Qui est le film ?
Après Voyages et La Douleur, le film prolonge une obsession aui traverse le réalisateur : comment filmer la Shoah sans la représenter frontalement, comment faire exister l’événement dans les plis du quotidien, dans les marges, dans l’espace réduit, dans le temps étiré. Ici, Finkiel adapte un récit d’Aharon Appelfeld et choisit le point de vue d’un enfant juif caché pendant l’Occupation dans un placard, chez une femme ukrainienne, Mariana qui, pour le sauver, accepte toutes les compromissions.
Par quels moyens ?
Finkiel choisit un espace (un placard) qui ne se contente pas d’abriter mais qui impose une contrainte formelle, une matrice perceptive. Le monde n’est jamais donné comme un tout mais comme une somme de parcelles sensorielles. Ce choix produit une identification immédiate au point de vue de l’enfant. Le regard du spectateur est physiquement entravé, contraint de composer avec le manque, comme Hugo. L’espace n’est pas seulement étroit, il est extensible par l’imaginaire, par le son, par le désir.
Privé d’images, le film investit le sonore comme espace. Les pas, les voix, les rires forcés, les rapports sexuels entendus derrière la cloison deviennent autant de fragments d’un monde inaccessible. Cette dilatation intérieure est indissociable de Mariana. Elle ne se contente pas de cacher l’enfant. Elle accepte que sa chambre devienne un monde partagé. Le placard déborde sur la pièce.
Mariana est presque aussi enfermée qu’Hugo. Prisonnière de son corps, de l’alcool, des rapports sexuels imposés, d’un système de domination qui la contraint à composer avec l’occupant. Finkiel filme une solidarité sans pureté. Une bonté usée. La force du film est là. Dans ce refus de toute figure rédemptrice. Mariana maintient Hugo dans la vie non parce qu’elle croit en l’avenir mais parce qu’elle s’accroche elle-même à une forme minimale de dignité.
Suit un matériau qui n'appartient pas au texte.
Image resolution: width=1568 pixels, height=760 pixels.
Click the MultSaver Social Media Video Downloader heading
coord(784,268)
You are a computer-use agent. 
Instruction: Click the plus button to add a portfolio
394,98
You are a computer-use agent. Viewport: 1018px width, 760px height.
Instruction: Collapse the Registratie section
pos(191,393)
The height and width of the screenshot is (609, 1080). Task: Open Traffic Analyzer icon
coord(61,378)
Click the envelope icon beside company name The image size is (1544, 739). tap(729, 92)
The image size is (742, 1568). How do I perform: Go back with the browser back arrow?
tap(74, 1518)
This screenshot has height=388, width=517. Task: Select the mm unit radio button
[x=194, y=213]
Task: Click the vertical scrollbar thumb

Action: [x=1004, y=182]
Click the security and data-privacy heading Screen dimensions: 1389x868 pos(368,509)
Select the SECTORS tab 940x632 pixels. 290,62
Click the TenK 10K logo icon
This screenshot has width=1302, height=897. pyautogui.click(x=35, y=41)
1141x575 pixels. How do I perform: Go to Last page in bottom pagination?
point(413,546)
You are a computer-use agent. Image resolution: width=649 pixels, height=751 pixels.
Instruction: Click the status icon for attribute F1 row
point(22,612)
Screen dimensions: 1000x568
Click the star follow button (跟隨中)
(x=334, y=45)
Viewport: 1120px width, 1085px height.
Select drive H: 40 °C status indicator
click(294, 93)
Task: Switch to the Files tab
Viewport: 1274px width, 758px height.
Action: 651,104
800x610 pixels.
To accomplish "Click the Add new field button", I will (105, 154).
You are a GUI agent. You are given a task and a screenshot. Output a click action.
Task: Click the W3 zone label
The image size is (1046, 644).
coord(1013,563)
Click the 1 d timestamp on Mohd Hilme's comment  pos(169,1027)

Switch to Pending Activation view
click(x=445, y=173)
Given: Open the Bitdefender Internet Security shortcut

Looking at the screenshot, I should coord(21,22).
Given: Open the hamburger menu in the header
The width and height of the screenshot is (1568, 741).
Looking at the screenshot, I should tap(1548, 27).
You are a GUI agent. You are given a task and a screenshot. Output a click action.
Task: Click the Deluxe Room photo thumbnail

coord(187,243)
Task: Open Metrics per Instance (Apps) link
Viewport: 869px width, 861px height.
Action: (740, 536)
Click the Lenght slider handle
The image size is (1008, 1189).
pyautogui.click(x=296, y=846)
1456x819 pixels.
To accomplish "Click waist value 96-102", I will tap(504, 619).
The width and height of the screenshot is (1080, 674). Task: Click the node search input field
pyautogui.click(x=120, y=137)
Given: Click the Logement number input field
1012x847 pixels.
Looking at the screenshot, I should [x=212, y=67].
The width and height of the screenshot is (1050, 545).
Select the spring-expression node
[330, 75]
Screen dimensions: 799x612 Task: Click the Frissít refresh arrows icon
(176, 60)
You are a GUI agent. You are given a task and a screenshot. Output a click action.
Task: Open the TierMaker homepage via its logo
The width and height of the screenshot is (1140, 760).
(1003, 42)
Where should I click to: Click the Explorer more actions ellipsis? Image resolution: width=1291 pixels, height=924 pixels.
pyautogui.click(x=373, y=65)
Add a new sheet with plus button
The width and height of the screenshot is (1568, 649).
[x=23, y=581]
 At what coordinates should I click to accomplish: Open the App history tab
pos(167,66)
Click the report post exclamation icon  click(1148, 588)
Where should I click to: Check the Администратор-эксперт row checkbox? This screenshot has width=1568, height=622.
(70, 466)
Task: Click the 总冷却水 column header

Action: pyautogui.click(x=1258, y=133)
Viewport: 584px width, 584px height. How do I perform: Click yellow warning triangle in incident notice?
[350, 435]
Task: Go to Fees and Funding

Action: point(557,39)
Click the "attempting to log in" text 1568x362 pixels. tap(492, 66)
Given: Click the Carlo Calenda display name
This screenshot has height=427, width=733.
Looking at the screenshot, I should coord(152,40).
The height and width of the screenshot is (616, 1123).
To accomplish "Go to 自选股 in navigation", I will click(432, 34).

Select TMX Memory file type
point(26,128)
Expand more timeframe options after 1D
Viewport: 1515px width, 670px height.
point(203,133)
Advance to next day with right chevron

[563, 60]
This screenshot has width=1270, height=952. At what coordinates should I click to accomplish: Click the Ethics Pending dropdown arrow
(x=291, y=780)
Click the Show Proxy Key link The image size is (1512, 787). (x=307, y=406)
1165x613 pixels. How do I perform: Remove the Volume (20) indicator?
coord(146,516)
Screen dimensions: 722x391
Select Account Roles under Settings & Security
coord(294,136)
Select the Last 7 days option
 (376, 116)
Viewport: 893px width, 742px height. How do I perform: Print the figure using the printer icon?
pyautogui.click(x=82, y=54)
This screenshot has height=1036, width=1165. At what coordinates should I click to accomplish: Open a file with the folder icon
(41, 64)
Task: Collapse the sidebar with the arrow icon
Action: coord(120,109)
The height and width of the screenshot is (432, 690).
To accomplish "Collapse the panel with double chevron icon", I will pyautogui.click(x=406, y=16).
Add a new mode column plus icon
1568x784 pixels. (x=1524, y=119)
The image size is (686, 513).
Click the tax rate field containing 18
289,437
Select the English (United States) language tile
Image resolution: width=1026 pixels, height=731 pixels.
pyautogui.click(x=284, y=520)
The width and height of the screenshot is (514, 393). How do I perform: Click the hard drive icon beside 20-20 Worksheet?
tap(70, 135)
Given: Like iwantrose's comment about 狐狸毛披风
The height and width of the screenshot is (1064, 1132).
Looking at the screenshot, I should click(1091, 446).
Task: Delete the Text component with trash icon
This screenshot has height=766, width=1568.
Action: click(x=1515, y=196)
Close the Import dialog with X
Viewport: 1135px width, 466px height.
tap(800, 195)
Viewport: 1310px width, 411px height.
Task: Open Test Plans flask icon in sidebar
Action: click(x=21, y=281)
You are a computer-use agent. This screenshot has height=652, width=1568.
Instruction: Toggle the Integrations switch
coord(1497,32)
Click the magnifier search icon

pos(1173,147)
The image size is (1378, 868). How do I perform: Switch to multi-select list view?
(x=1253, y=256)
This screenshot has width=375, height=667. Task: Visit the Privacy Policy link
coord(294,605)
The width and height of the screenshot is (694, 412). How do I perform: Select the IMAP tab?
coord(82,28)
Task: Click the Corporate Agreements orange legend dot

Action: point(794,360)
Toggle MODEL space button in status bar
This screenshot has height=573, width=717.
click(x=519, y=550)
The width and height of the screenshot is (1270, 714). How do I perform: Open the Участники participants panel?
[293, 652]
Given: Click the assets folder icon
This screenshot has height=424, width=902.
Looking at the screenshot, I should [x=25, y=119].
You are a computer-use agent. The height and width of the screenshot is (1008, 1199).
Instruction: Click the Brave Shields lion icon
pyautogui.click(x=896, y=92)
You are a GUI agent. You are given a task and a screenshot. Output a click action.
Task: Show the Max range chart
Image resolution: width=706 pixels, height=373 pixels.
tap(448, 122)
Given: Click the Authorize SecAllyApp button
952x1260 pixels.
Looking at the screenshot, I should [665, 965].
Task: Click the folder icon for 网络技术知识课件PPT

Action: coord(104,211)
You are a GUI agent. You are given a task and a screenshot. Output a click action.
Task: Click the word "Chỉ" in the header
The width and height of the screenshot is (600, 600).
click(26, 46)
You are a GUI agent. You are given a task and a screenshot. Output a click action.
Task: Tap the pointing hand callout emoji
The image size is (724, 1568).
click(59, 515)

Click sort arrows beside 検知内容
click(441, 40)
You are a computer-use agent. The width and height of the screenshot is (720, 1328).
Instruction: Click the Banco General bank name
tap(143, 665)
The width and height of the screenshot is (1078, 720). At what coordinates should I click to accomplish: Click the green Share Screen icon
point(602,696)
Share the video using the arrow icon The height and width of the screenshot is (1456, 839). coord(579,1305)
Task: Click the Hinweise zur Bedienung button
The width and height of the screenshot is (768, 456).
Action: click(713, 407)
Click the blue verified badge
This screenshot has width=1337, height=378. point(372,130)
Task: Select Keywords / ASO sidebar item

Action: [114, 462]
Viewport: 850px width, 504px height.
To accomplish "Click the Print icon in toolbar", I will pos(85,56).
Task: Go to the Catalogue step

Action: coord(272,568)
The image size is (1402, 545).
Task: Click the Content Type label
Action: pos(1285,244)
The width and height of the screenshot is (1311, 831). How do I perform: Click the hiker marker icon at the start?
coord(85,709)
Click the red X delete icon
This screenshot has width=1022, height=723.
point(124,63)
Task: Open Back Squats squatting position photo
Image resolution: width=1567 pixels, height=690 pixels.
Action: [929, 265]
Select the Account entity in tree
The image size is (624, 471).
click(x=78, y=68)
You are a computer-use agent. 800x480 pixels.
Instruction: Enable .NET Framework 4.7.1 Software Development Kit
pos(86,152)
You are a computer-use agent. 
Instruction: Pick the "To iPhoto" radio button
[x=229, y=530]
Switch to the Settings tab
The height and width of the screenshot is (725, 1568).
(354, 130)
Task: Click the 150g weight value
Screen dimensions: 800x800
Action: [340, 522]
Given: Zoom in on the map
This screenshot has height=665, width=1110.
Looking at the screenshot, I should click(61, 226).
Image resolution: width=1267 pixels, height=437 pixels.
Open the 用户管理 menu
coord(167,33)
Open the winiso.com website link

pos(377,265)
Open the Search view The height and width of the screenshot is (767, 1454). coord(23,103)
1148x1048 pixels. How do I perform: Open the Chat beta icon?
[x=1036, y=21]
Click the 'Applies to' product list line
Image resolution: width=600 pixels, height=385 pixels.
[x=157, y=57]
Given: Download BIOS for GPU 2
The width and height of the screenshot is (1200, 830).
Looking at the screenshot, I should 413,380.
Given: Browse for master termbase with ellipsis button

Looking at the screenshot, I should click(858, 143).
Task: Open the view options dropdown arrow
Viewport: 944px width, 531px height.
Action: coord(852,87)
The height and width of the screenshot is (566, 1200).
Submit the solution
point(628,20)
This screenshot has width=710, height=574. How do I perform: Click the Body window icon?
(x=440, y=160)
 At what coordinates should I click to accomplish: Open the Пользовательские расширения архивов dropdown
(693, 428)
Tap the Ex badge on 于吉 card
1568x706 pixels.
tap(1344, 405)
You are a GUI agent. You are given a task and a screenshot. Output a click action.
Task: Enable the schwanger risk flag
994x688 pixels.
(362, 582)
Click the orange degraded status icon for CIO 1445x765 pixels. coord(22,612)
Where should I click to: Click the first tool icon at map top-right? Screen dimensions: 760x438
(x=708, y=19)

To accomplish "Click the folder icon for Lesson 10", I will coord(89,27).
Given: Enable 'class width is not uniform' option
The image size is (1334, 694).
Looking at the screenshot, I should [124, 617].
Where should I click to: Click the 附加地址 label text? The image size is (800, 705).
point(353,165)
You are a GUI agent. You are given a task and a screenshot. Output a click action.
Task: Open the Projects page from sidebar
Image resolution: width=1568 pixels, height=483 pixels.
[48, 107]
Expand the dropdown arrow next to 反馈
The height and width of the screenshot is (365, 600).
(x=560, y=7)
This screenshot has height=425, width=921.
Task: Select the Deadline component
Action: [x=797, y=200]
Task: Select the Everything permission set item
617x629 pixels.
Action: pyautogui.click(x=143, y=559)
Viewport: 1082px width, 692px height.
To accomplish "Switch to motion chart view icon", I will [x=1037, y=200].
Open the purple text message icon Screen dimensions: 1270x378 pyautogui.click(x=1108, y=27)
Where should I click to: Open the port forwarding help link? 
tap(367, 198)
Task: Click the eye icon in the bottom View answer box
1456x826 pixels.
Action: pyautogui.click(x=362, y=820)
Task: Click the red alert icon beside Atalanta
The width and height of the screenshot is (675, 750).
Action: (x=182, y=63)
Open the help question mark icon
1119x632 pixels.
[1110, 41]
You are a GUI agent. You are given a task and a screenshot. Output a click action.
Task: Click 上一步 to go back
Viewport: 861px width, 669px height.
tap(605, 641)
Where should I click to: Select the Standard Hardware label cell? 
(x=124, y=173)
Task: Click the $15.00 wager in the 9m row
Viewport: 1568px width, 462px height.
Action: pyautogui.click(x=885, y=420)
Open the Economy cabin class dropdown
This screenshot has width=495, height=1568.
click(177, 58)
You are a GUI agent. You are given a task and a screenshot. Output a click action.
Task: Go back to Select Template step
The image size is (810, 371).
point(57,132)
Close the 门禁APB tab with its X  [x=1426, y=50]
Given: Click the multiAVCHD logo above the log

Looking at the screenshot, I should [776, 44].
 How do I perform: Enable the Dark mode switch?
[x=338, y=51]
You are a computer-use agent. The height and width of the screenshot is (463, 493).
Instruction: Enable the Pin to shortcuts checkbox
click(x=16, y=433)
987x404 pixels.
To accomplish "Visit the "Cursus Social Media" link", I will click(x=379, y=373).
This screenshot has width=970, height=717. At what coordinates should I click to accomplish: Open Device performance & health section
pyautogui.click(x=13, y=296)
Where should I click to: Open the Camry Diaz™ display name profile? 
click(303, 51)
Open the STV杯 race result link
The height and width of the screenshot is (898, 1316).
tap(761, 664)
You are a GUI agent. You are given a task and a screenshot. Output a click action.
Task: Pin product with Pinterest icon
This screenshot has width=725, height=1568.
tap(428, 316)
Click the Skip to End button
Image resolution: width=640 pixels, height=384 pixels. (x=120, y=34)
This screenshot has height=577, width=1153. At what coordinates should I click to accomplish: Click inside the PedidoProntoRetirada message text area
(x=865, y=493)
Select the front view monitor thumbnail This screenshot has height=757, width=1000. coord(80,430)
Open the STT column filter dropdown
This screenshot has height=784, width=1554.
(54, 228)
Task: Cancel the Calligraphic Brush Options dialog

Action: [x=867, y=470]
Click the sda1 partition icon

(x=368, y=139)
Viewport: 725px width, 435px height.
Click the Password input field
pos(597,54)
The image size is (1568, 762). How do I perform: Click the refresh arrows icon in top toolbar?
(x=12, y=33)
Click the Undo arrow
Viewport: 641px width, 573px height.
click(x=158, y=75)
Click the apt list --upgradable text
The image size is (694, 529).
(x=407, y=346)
Le film construit une expérience sensorielle de la Shoah qui passe par la privation d’images. Le hors-champ devient le véritable espace de la terreur. Ce que Hugo entend est plus violent que ce qu’il pourrait voir. Aussi, le film ose un terrain délicat, celui de l’éveil sexuel dans un contexte de violence et de contrainte. Hugo ne découvre pas la sexualité par désir, mais par saturation sensorielle. Il entend, devine, observe sans comprendre. Cette sexualité n’est jamais érotisée, mais elle s’impose comme une donnée brute, intrusive. Finkiel montre comment l’enfermement abolit les protections de l’enfance.
Lorsque Hugo sort enfin, le film prend un risque immense. Il montre. Une seule fois. Le charnier. Cette image surgit comme un contrechamp absolu. Comme si tout le film avait préparé ce moment. Ce plan ne vient pas expliquer la Shoah. Il vient la rendre insoutenable. Parce qu’il survient après des années de restriction visuelle. Parce que le regard d’Hugo, formé dans l’ombre, ne peut pas absorber cette vision. Le film affirme alors une idée radicale. Voir n’est pas comprendre.
Quelle lecture en tirer ?
La Chambre de Mariana n’est pas un film sur la Shoah au sens explicatif ou historique. C’est un film sur ce que l’Histoire fait aux corps, aux sens, au temps intérieur. En choisissant l’espace minuscule du placard, Finkiel ne réduit pas l’événement, il le condense. Il n’y a ici ni héroïsme, ni consolation, ni suspense autour de la découverte de la cache. Le dehors n’est pas une délivrance, l’enfance n’est pas préservée, la mémoire n’est pas intacte. Cette guerre aura tout détruit.